» **ИЗВЛЕЧЁННЫЙ ТЕКСТ**:
+-------+

Русские старожилы Сибири: Социальные и символические аспекты самосознания - Николай Вахтин 16 стр.


Инф: …всегда и говорили, что русские приехали. Русские приехали – они хорошо разговаривают, чисто. Г: Ну, вот вы говорите – русские приехали, а вы что, не русские, что ли? Инф: У нас-то говор… говорят, что мы неправильно разговариваем. Может быть, мы, и правда, немножко, у нас-то, конечно, акцент-то сейчас другой совсем, мы же не чисто разговариваем… Г: А вы понимали, когда приезжие говорят, или их трудно было понять? Инф: Не, ну их-то, конечно, хорошо можно понять, только мы-то сразу не разговаривали, потому что мы боялись, стеснялись, потому что вот мы неправильно что-то скажем… (ж 35 РУ).

Еще один пример: наименование для приезжих русских и русских старожилов одно, но критерия языка достаточно, чтобы четко различать, кто есть кто:

Ш: А раньше в старом Русском Устье, если бы кто вас спросил: вы кто – русские или кто? Инф: А что сказали? Мы русские…И везде, кругом писалось на бумажке, что русские. Г: А с материка тоже русские? Инф: С материка настоящие приезжали. У нас таких не было. Ш: И вы их звали настоящими русскими? Инф: Ну, конечно. Приезжие русские. Он по-своему говорит, а мы по-другому. Все равно разница большая. Г: Получается, которые с материка, – вы их тоже русскими называли? Инф: Конечно. Г: А себя как? Инф: Тоже русскими (ж 24 РУ).

+-------+

» **СОХРАНЁННЫЕ ДАННЫЕ**:
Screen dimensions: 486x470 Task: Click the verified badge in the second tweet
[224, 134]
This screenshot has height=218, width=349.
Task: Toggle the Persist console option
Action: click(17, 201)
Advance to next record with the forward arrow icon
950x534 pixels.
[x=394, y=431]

+-------+

» **ВЫПОЛНИТЕ ЗАДАНИЯ**:
1. Определите, согласуются ли с текстом о русских старожилах Сибири утверждения (а), (б) и (в). На каждое ответьте «да» или «нет» и дословно приведите слова текста, которые это решают.
(а) В первом отрывке информант говорит, что приезжие русские разговаривают чисто.
(б) В первом отрывке информант говорит, что местные сразу стали разговаривать с приезжими.
(в) По словам информанта во втором отрывке, себя местные тоже называли русскими.
2. Продолжите, пожалуйста, текст о русских старожилах Сибири после его последней фразы.

» **ОТВЕТЫ**:
1.
(а) Да: «Русские приехали – они хорошо разговаривают, чисто.»
(б) Нет: «мы-то сразу не разговаривали, потому что мы боялись, стеснялись».
(в) Да: «Тоже русскими».

2.
Не только сами старожилы используют языковой критерий как маркер, отделяющий их от "настоящих русских": государство ведет себя так же, приписывая людям национальность по языку:

Г: А вы по паспорту юкагирка? Инф: Нет, я русской пишусь. Г: А как это получилось? Инф: Тогда не преподавали юкагирский. Даже якутский не преподавали… Г: Вас по паспорту записали русской, а вы сами кем себя считаете? Инф: Ни туда, ни сюда. Я-то юкагирка фактически. У нас как? Пишут: мать – юкагирка, отец – юкагир, вы юкагирский язык не знаете, значит, вы русская; сейчас дети у меня все русские. У меня и отец и мать – оба чистокровные юкагиры. Они дома по-юкагирски говорили. У меня брат есть, Степан, он и по-якутски. И по-юкагирски, и по-всему, но он по тундре ездит, везде. А вот Фома – он только по-русски. Остальные братья-сестры только по-русски (ж 27 ЧР). К языку как культурному маркеру мы еще вернемся в конце этой главы. Рассмотрим теперь последовательно те критерии, мотивировки, которые присутствуют в сознании людей и формулируются, когда исследователь наводит разговор на туманное и неопределенное для местных жителей понятие национальности и когда информанты понимают, что их спрашивают не о записи в паспорте, а о национальности "на самом деле".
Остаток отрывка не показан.